Volusion Robots.txt File

May 21st, 2009

Tags:

The robot.txt (http://www.robotstxt.org/) is a publicly available file and when used properly is a very good way to control what search engines crawl and what they don’t.

“Who cares. I’d rather watch the grass grow…”

Well, if you are using Volusion, then you may. Volusion has .asp pages that are sometimes tied to parameters (i.e. “?” and “&”) which are based on session/query stuff which, in turn, can generate a ton of URLs all with the same TITLE and META data. You will have lots of URLs all looking the same essentially. You will end up having quasi-duplicate content and the best policy, regardless of how you read into Google’s duplicate content policies, is to minimize as much of it as possible.

“Duplicate content on a site is not grounds for action on that site unless it appears that the intent of the duplicate content is to be deceptive and manipulate search engine results.”- Google

Why leave it to guess work when you can finally control something yourself by writing some exclusion rules thereby giving Google more relevant content.

What now?

Dont’ freak out. Simply edit your robots.txt file in your SEO area (/admin/SEOFriendly.asp). Your goal here is to DISALLOW all* search engines from crawling these pages/patterns.

You can also add your googe_sitemap.asp to your robots.txt file and tell the Google com’n'get it (or submit your google_sitemap.asp via the webmaster tools).

Here’s the robots.txt I use.

Sitemap:http://www.YOURSITE.com/google_sitemap.asp

User-agent:*
Disallow: /cgi-bin/
Disallow: /AccountSettings.asp
Disallow: /Affiliate_info.asp
Disallow: /Affiliate_signup.asp
Disallow: /Affiliate_thankyou.asp
Disallow: /catalog_subscribe.asp
Disallow: /donate.asp
Disallow: /EmailaFriend.asp
Disallow: /Email_Me_When_Back_In_Stock.asp
Disallow: /FileUpload/TextObject.aspx
Disallow: /GiftOptions.asp
Disallow: /help.asp
Disallow: /Help_EmailBetterPrice.asp
Disallow: /Help_FreeShipping.asp
Disallow: /kb_results.asp
Disallow: /login_sendpass.asp
Disallow: /Login.asp
Disallow: /mailinglist_subscribe.asp
Disallow: /mailinglist_unsubscribe.asp
Disallow: /myaccount.asp
Disallow: /MyAccount.asp
Disallow: /OrderFinished.asp
Disallow: /one-page-checkout.asp
Disallow: /orders.asp
Disallow: /ProductDetails.asp
Disallow: /PhotoDetails.asp
Disallow: /PlaceOrder.asp
Disallow: /Returns.asp
Disallow: /Register.asp
Disallow: /Receipt.asp
Disallow: /SearchResults.asp
Disallow: /ShoppingCart.asp
Disallow: /shoppingcart.asp
Disallow: /Terms.asp
Disallow: /Terms_privacy.asp
Disallow: /Ticket_List.asp
Disallow: /Ticket_New.asp
Disallow: /TrackPackage.asp
Disallow: /WishList.asp

Note: As of this post, Volusion does not have a robots.txt file for both it’s SSL and regular layers. Only one, so you are not able to write a special one for https. It’s not terribly common for this to happen but searching for site:www.yoursite.com always brings up some interesting things.

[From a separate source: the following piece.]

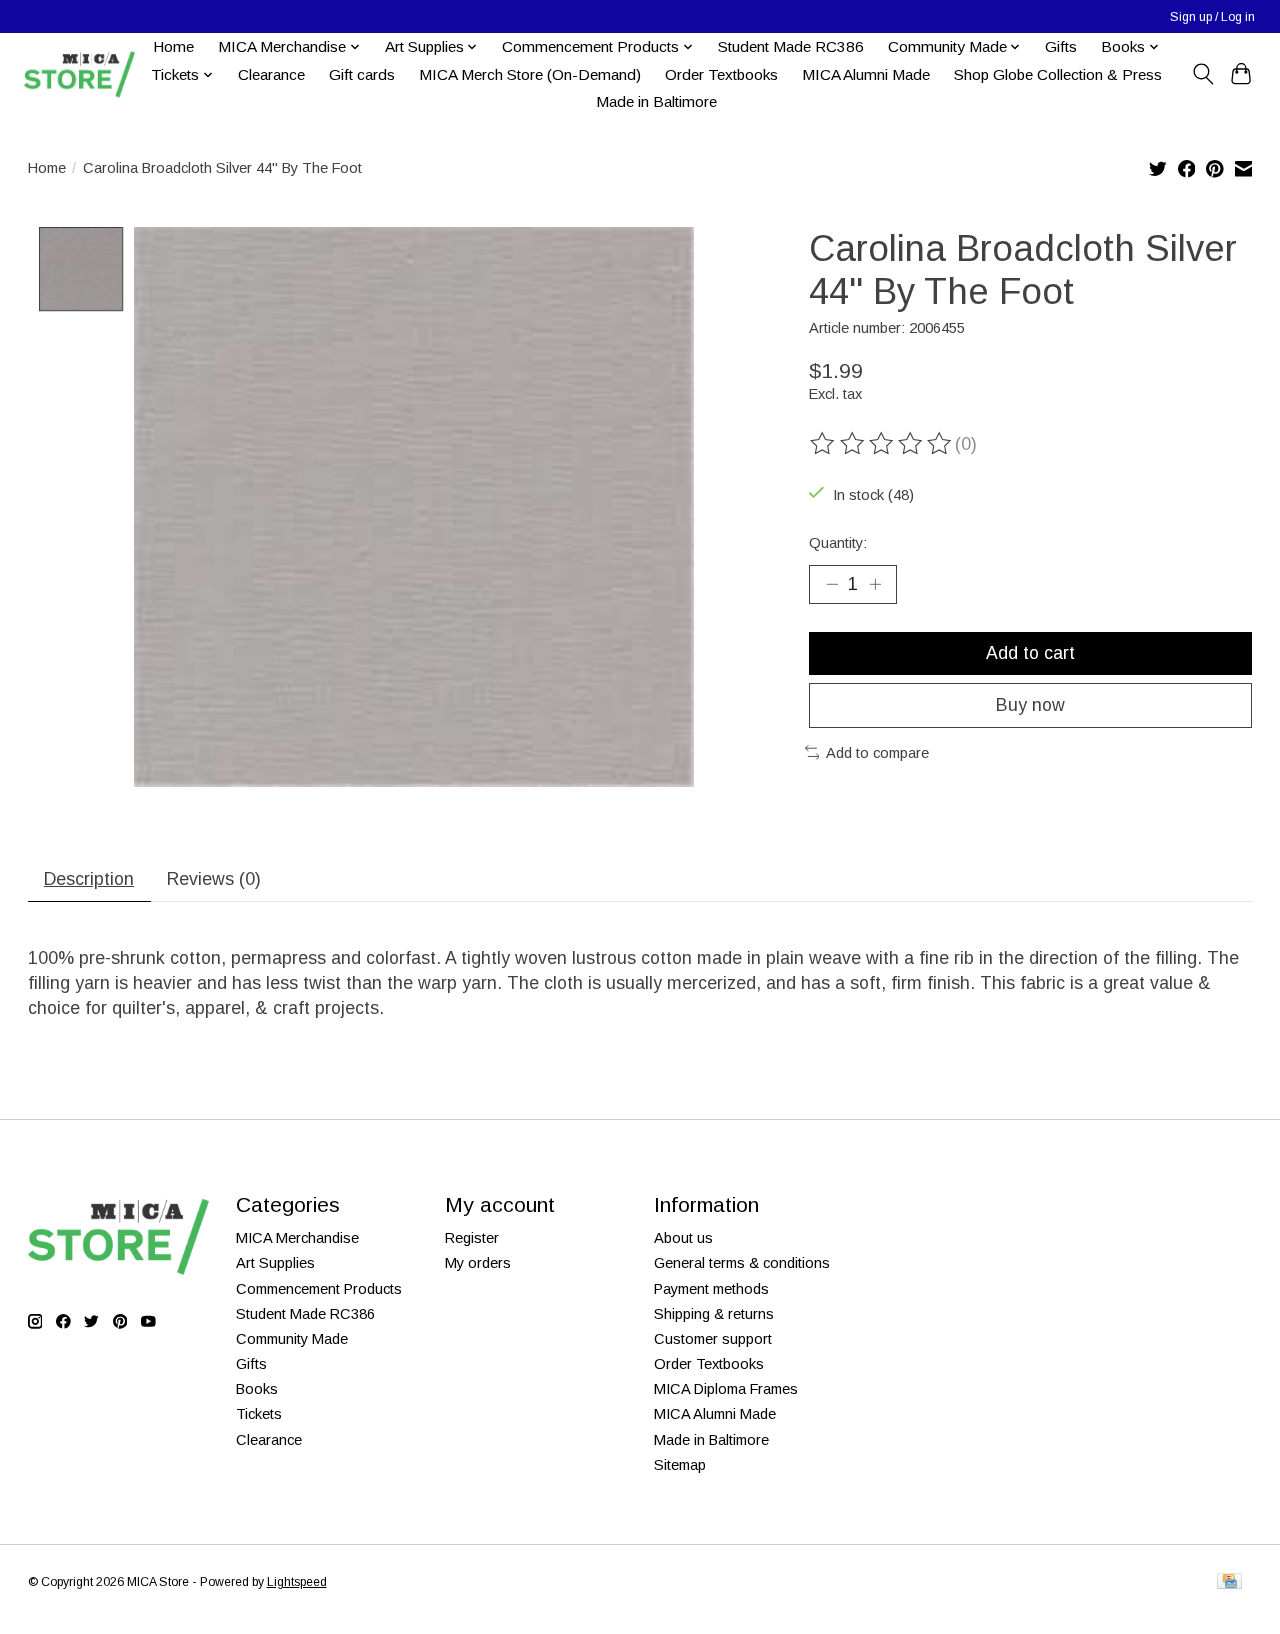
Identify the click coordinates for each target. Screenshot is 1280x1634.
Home (173, 46)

40 Comments (Leave a Reply)

  1. Symbom Plush and Cloth Toys (August 12, 2011)

    Pretty nice article. I like it.

  2. John Deszell (December 9, 2010)

    Schawel,

    I did exactly what you suggested back on the 24th of November and I’m still seeing search results being indexed.

    Any other suggestions?

  3. schawel (November 24, 2010)

    Try to explicitly call out the bot.

    User-Agent: Googlebot
    Disallow: /SearchResults.asp

    Please note that having a disallow in your robots.txt file does not 100% guarantee it will be heeded. For hard core control make a rule in the .htaccess file

  4. John Deszell (November 24, 2010)

    I’m back once again. After doing some scans with WebCEO software, I saw that our search results pages are still being indexed by Google. Is this a bad thing?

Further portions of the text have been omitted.